- _TEXTO DE ORIGEN_:
Mi nombre es Juan José Zuluaga Vallejo, nací en Colombia más concretamente en Cali, hace 32 años. Mis orígenes son bastante humildes, me crié en una familia monoparental, formada por mi madre —la cabeza de familia—, mi hermano —19 años mayor que yo— y un servidor. Gracias a Dios, nunca nos faltó de nada, dado que tenemos familia en Estados Unidos, que nos mandaba dinero siempre que lo necesitábamos.
El problema de mi país era —es, y siempre será— el narcotráfico. En mi época, Colombia era un país extremadamente violento, llegó un punto en el que te mataban por mirar mal a la persona equivocada. Ante esta situación, mi hermano, que era deportista de alto rendimiento, aprovechó un campeonato que tenía en Mallorca y se quedó en España de forma irregular, dejándonos solos a mi madre y a mí en Colombia y creando una posibilidad de huida de aquella situación.

- _DATOS ALMACENADOS_:
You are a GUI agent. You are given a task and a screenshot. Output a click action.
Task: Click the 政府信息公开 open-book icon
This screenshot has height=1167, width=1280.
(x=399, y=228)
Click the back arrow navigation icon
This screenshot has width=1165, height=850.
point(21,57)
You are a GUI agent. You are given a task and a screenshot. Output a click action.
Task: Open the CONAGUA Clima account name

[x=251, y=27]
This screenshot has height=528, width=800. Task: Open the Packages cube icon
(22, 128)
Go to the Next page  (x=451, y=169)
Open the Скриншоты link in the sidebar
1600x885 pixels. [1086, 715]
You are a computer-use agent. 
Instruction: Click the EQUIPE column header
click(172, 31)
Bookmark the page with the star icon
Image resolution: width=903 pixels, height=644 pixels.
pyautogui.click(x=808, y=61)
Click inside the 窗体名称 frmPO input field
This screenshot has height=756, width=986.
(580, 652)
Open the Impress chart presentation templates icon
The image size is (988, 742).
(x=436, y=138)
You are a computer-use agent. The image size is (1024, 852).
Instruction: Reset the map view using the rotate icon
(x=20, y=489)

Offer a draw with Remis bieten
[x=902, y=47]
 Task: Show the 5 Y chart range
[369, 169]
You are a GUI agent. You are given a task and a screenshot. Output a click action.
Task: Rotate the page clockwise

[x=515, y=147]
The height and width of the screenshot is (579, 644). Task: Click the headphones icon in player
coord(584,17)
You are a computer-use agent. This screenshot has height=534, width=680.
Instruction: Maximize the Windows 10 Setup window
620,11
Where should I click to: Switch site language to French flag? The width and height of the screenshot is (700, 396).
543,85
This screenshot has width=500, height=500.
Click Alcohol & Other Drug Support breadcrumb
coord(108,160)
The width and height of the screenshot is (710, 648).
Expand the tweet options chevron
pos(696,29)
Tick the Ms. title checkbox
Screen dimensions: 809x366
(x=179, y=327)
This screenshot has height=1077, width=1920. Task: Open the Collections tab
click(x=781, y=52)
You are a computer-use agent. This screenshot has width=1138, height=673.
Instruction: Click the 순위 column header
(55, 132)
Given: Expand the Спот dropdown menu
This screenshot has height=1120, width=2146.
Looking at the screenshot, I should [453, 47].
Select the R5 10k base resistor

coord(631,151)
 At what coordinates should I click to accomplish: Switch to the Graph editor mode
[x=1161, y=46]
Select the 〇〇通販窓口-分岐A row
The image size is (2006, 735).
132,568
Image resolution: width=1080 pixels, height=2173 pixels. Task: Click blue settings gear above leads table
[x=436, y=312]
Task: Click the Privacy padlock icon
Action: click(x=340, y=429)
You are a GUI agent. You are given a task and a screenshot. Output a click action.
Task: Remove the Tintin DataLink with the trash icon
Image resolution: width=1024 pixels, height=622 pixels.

- _INSTRUCCIONES DE LA TAREA_:
Prosigue, por favor, el relato autobiográfico de Juan José Zuluaga Vallejo sobre su familia y la violencia en Colombia a partir de su última frase.

- _RESULTADO ESPERADO_:
Con 9 años ya había visto de todo, cuchillos, pistolas, drogas, muertos… y eso que no era un chico que me juntara con mala gente, ni que tuviera ningún familiar metido en ese mundo, sencillamente era el pan de cada de día para el 80% de los habitantes de mi país. Aquello era algo que mi madre no podía soportar, tenía miedo que algún día nos pasara algo malo, al fin y al cabo, no era extraño que cualquier miembro de una familia promedio colombiana se viera en medio de una guerra de carteles, o que una bala perdida alcanzara un hogar. Por tanto, el 1 de Junio de 2001 empacamos las poquitas cosas que teníamos y, junto a otros familiares que también deseaban salir de allí, engordamos la lista de personas en busca de refugio político que llegaron a España en ese “boom migratorio” de principios del siglo XXI.
Recuerdo mi llegada a España como algo verdaderamente traumático, había dejado atrás toda mi vida, y no entendía muy bien porque tenía que compartir mi espacio con gente que apenas conocía —si hubiera sabido lo que me esperaba… jajaja—.
Después de un tiempo viviendo en centros de acogida para inmigrantes y habitaciones en pisos compartidos, a mi madre, la cual trabajaba duramente de interna cuidando personas mayores para sacarme adelante, le detectaron un tumor cerebral maligno. En esa época yo cursaba segundo de la ESO, y tuve que «turnarme» para vivir con mi hermano, el cual ya tenía familia propia en un pueblo de Sevilla, y mi tía, la cual vivía con mi tío y mi primo en otro pueblo.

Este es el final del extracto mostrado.